Da Harvard a Trump: Di Maio riparte dagli Usa
Quando pensano di essere a un passo dal governo i leader cercano subito di accreditarsi e di farsi conoscere da chi hanno bisogno di farsi conoscere. E si comincia sempre da due potenze mondiali: quella politico-economica, gli Stati Uniti, quella spirituale, il Vaticano.
Questa volta si farà. E se tutto si incastrerà alla perfezione dovrebbe essere già a maggio, al massimo a settembre, se ci saranno imprevisti. Il sogno sarebbe di farlo prima del G7 che riunirà i leader mondiali a Taormina il 26 e 27 maggio.
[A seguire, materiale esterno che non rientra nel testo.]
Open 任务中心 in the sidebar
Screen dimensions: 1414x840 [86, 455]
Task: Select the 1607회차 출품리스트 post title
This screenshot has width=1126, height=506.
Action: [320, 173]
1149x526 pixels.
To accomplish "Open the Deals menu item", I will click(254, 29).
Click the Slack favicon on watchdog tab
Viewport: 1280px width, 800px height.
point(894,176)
Di Maio atterrerà a New York e si muoverà tra la Grande Mela, Boston, dove sarà ospite dell’università di Harvard, e Washington dove l’obiettivo grosso del M5S è incontrare Donald Trump in persona. Già una volta Di Maio era stato costretto ad annullare la trasvolata negli States. La prima, a ottobre, nel pieno della crisi di Roma, quando venne travolto dalle faide del M5S. La sua leadership fu messa in discussione dai movimentisti guidati da Roberto Fico, lui scelse il basso profilo e cancellò il viaggio, che, dopo la tappa di Israele, lo avrebbe accreditato, forse definitivamente, come prossimo candidato premier. Da allora si può dire che il mondo è cambiato: negli Usa ci sono state le elezioni e a sorpresa ha vinto Trump, portatore di quel postmodernismo populista che ha raccolto l’entusiasmo di Grillo e delle destre sovraniste d’Europa. Nel frattempo, in Italia, per restare alle beghe più domestiche del M5S, Di Maio non deve più subire la finzione della democrazia orizzontale, leaderless, e, piegati i suoi avversari interni, ormai si muove da candidato premier. Il viaggio negli Usa a pochi mesi dal voto serve a rinforzare questa immagine e a farlo conoscere dall’Amministrazione Usa.
Le diplomazie sono all’opera, i primi contatti con gli ambienti governativi e l’entourage di Trump sono in corso. Di Maio dovrebbe incontrare qualcuno della squadra, ma punta a stringere la mano a The Donald in persona. Molti dettagli sono ancora da definire e ci stanno lavorando sia uomini della Casaleggio sia i collaboratori dell’ufficio di Di Maio, a partire dal fidato consulente politico, Vincenzo Spadafora, già responsabile dello sdoganamento del deputato tra i lobbisti italiani. A giorni invece è attesa la bozza del programma di interventi ad Harvard, la prestigiosa università dove Di Maio parlerà di democrazia diretta e della piattaforma Rousseau affidata a un imprenditore privato, Davide Casaleggio, per definire il piano di governo partecipato dagli attivisti. Di Maio ovviamente non potrà sfuggire agli interrogativi internazionali che gli verranno posti, soprattutto dopo il voto in Francia. Negli Stati Uniti gli chiederanno della Nato, che il M5S vuole ridimensionare, e dei rapporti con la Russia, a cui i grillini vogliono togliere le sanzioni decise dall’Ue d’accordo con Washington quando alla Casa Bianca sedeva Barack Obama. Sono due punti del programma di Esteri che in questi giorni si vota sul blog. Le convergenze con la dottrina Trump non sono poche e i 5 Stelle non hanno mai nascosto una certa simpatia per il presidente Usa. Al netto dell’imbarazzo per la sua conversione al carbone, mentre Grillo vuole chiudere con i fossili, anche alla presentazione del programma energetico del M5S alla Camera, i 5 Stelle hanno usato vari distinguo per evitare di attaccare Trump e di causare incidenti diplomatici che possano compromettere i piani di Di Maio.